Collected data
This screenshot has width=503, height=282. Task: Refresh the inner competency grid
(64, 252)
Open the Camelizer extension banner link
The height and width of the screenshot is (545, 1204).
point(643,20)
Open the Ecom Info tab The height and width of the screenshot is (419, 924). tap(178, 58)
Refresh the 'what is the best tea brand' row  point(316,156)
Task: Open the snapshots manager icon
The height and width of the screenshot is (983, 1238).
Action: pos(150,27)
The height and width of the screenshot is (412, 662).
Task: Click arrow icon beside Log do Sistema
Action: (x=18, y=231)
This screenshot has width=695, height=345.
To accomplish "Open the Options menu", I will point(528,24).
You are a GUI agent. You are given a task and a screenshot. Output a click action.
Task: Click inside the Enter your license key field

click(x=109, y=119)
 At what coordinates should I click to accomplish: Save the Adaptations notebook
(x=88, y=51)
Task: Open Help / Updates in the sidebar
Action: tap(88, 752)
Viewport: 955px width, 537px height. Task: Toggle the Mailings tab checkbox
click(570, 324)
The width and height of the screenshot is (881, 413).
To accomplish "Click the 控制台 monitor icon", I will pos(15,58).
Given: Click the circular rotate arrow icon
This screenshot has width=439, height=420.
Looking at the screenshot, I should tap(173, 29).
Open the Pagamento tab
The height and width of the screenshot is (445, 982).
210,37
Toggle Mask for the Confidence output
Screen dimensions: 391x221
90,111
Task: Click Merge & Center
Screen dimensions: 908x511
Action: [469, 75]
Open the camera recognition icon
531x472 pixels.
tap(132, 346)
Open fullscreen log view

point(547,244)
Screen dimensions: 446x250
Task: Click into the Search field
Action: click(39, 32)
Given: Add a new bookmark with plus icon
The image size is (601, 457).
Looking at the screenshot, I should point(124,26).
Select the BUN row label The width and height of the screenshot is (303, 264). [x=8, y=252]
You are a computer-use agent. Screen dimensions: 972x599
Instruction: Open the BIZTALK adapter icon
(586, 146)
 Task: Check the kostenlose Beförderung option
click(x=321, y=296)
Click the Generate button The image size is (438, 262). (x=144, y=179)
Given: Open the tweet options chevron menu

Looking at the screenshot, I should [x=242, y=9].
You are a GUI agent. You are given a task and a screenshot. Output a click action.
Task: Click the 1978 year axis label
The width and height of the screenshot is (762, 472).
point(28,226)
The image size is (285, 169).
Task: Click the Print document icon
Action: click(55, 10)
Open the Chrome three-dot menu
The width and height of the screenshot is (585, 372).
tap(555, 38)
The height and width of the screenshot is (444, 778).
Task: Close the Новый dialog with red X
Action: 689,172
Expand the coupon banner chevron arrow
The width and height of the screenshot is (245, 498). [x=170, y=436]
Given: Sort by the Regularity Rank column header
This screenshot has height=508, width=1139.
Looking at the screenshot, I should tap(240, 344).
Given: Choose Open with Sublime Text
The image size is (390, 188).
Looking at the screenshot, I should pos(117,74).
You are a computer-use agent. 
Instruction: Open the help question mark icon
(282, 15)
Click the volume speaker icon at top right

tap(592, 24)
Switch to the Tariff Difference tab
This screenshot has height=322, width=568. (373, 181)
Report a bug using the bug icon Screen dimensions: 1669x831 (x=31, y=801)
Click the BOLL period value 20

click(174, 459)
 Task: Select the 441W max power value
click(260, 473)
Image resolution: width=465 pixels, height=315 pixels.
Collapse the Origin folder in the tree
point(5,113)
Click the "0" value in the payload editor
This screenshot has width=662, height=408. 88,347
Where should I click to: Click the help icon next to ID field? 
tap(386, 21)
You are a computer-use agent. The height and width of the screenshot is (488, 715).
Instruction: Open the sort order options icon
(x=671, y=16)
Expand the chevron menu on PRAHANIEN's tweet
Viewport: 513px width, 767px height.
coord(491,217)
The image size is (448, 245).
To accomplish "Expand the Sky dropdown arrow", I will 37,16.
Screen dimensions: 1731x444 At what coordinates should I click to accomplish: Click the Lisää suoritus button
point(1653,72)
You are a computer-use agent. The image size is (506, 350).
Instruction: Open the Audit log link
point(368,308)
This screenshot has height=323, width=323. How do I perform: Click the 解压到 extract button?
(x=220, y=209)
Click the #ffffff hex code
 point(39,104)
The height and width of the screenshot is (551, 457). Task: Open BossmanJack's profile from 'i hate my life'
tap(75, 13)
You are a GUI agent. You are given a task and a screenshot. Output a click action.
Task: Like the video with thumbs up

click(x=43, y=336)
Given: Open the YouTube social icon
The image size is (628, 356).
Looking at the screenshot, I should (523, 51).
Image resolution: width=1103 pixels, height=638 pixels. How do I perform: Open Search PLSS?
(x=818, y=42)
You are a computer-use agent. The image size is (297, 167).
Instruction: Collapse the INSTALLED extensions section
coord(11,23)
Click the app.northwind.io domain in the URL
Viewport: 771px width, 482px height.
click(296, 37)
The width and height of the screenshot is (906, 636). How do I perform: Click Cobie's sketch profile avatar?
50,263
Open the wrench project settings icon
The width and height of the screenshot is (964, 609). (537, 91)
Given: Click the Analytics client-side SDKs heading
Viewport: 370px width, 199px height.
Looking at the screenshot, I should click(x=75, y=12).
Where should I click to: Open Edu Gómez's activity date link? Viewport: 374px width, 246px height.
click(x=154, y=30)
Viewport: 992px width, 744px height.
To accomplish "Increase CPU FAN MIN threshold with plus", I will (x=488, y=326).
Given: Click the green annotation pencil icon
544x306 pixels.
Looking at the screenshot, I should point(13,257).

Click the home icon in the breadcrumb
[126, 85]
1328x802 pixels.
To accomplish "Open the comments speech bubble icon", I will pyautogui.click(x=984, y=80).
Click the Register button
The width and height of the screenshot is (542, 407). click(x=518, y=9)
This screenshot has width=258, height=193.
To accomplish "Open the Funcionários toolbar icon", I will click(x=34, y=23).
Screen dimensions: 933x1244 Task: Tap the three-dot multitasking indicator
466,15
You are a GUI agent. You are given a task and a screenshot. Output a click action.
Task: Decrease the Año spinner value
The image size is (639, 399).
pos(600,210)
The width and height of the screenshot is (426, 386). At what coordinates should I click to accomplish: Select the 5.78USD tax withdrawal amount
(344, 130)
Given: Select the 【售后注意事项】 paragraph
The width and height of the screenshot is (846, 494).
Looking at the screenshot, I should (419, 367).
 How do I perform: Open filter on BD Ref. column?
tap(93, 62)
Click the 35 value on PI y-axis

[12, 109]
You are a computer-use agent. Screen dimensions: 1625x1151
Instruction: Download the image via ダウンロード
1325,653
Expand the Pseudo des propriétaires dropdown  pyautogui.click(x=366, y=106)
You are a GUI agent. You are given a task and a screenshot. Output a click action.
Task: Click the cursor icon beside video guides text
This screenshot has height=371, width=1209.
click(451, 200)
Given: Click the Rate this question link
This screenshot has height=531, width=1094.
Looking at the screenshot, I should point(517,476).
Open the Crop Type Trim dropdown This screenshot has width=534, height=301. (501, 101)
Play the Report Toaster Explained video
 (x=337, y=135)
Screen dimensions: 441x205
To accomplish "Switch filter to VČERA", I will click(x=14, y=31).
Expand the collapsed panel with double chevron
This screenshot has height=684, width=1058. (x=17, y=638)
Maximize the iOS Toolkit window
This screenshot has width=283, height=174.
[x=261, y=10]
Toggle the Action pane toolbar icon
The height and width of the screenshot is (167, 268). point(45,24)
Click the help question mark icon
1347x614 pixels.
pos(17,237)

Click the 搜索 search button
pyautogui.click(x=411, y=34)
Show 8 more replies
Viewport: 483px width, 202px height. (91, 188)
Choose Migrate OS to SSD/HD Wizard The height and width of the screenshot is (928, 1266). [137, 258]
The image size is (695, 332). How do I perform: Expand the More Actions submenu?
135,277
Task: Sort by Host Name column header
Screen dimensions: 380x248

- ASSIGNED TASK -
Each line of the data that contains "header" belongs in the answer.

- COMPLETED TASK -
Given: Sort by the Regularity Rank column header
Task: Sort by Host Name column header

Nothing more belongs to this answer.